February 10, 2006
The moral price of a passport; thank the Buddha for secular humanists
Christie Blatchford of the Globe can distinguish between dung and shinola (full text not online).
...
What the controversy has revealed as starkly as anything else is a remarkable lack of courage in media and government quarters...
Denunciations of violence are useful, but not so much when fear of inciting more of it serves to turn the speaker mush-mouthed. Was that really Canada's new Foreign Affairs Minister Peter MacKay who in a statement this week said that "this sensitive issue highlights the need for a better understanding of Islam and of the Muslim community?"..
...We Canucks think we have the best passport in the world...I regret to say we appear determined to keep it that way, whatever the cost.
While Dan Gardner of the Ottawa Citizen finds a certain Louise Arbour of the United Nations unacceptable (full text not online).
...
In early December, Ms. Arbour [UN High Commissioner for Human Rights and erstwhile justice of the Supreme Court of Canada] responded in a letter to an Islamic organization that had complained to the UN about the cartoons. "I understand your reaction to the images that appeared in the newspaper," she wrote. "I find alarming any behaviours that disregard the beliefs of others. This kind of thing is unacceptable."
I have to admit that my first thought when I read that statement was, "thank Christ she's not on the Supreme Court any more." But then I realized that some people might find that offensive. So I thought about slipping in a quick word of gratitude to Allah as well, but given the current circumstances, maybe not. A nice, generic "thank God" would do, I suppose, except I am a secular humanist who believes all religions are dangerous nonsense...

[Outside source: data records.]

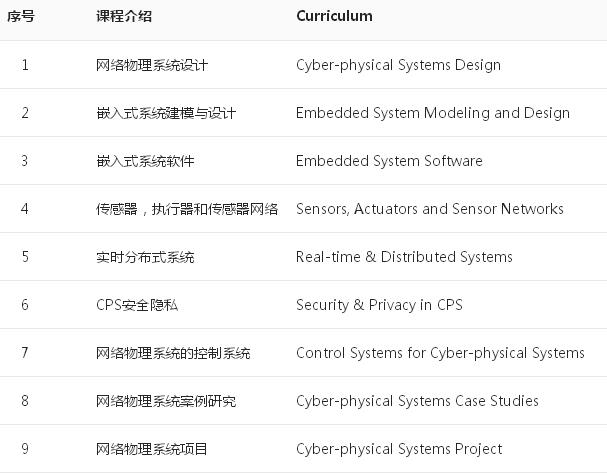Select the 嵌入式系统建模与设计 cell
Image resolution: width=607 pixels, height=473 pixels.
point(166,113)
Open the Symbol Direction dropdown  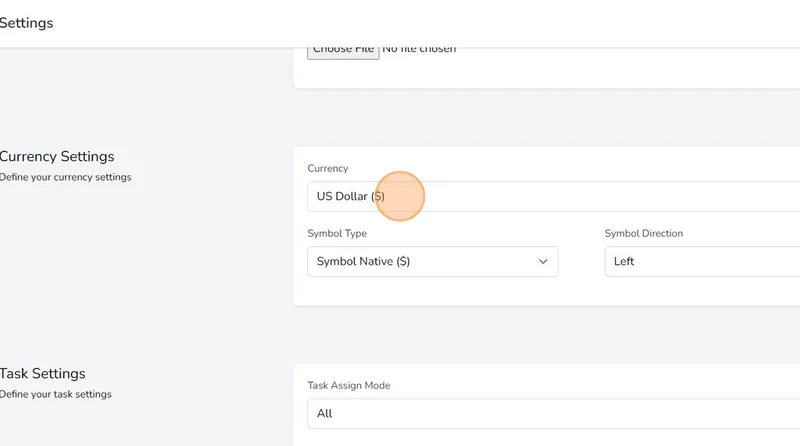700,262
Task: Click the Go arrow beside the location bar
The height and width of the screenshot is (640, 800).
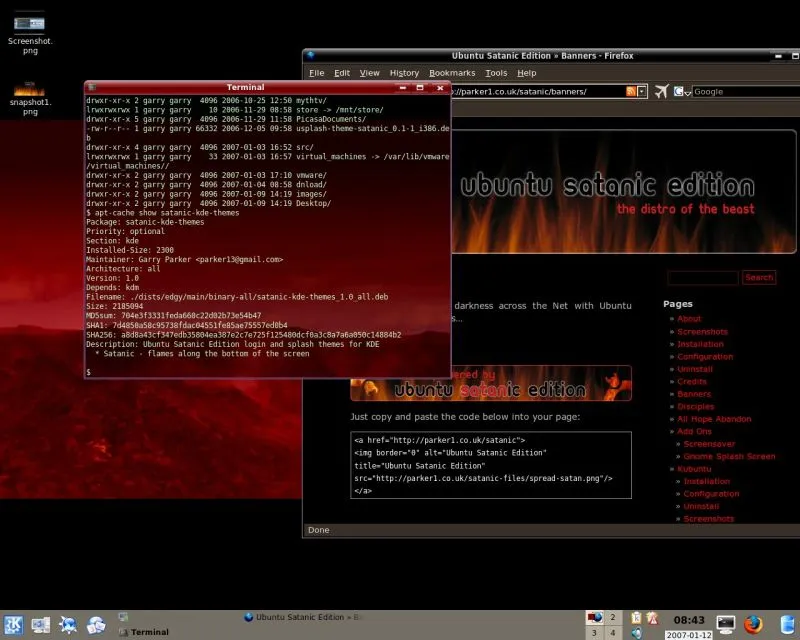Action: pos(661,90)
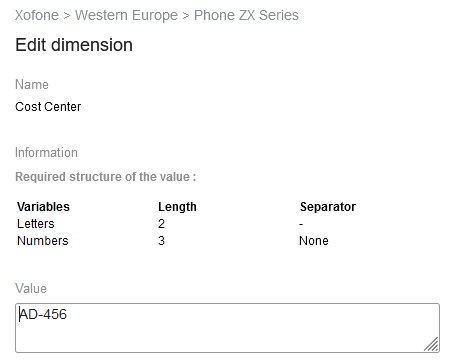Click the Name field label
The height and width of the screenshot is (362, 455).
pos(32,85)
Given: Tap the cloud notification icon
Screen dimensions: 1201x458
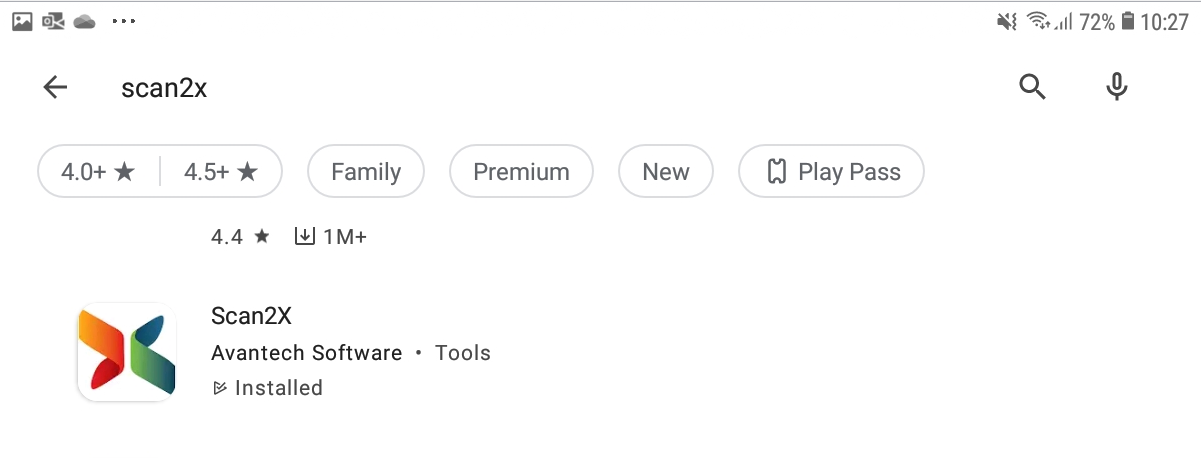Looking at the screenshot, I should pyautogui.click(x=84, y=21).
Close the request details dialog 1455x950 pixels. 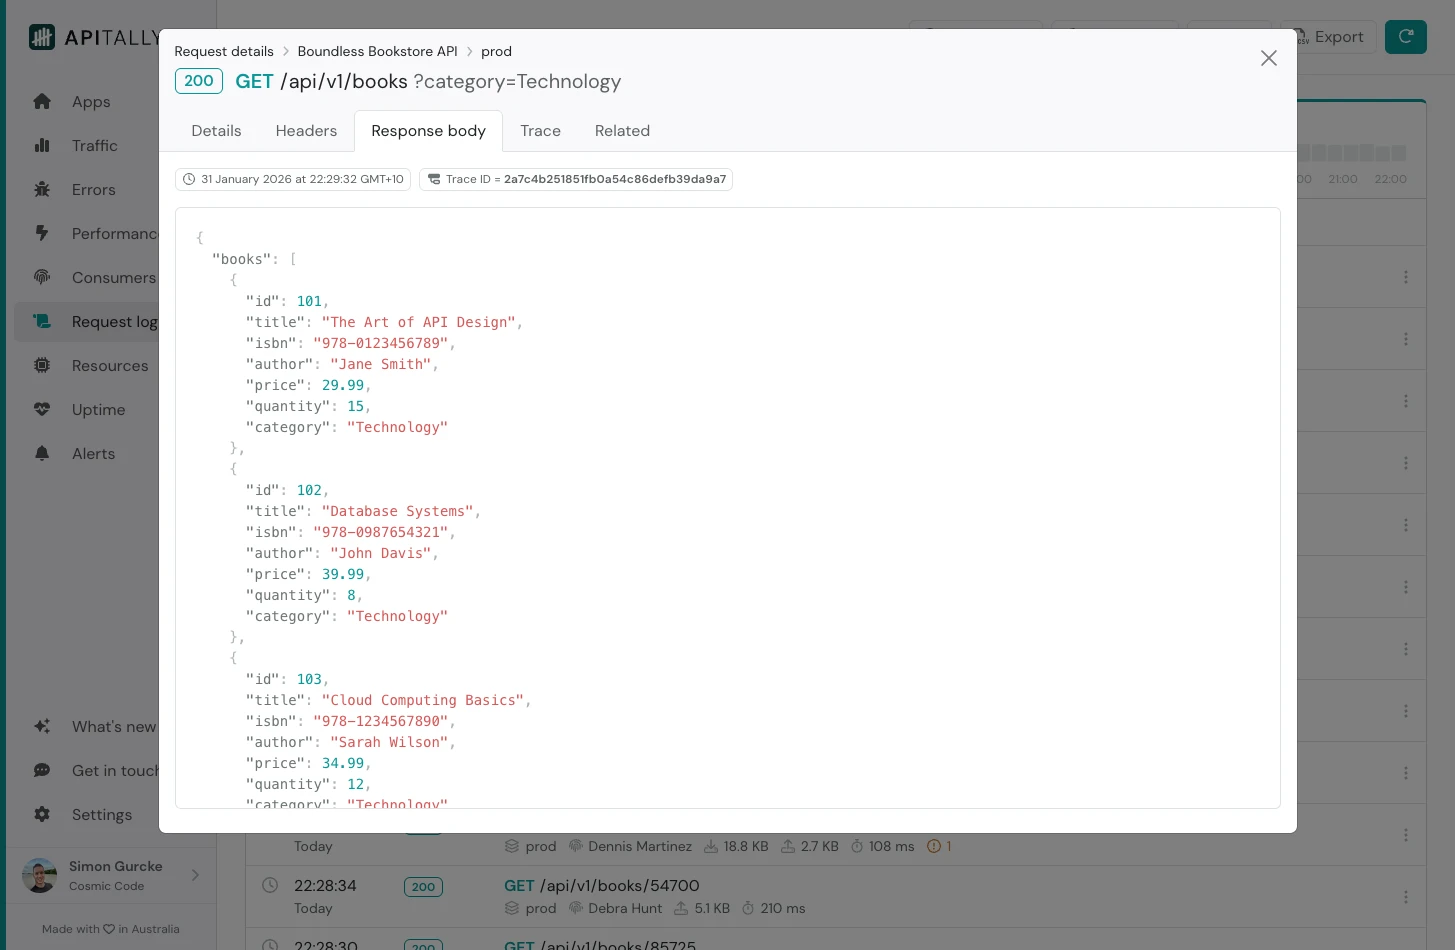point(1268,58)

So I decided not to thank anyone for the fact that Ms. Arbour and her censorious views views are no longer shaping the laws of this country. I will just say I am pleased.
If that offends anyone, I apologize. Please don't kill me.
But if you do, we're even.
I wonder how our current Supreme Court would rule on this.
"We are trying our best to avoid a demonstration," Salam Elmenyawi, president of the Muslim Council of Montreal, said.
Instead, imams want the federal and Quebec governments to pass laws making anti-Islamic action a hate crime.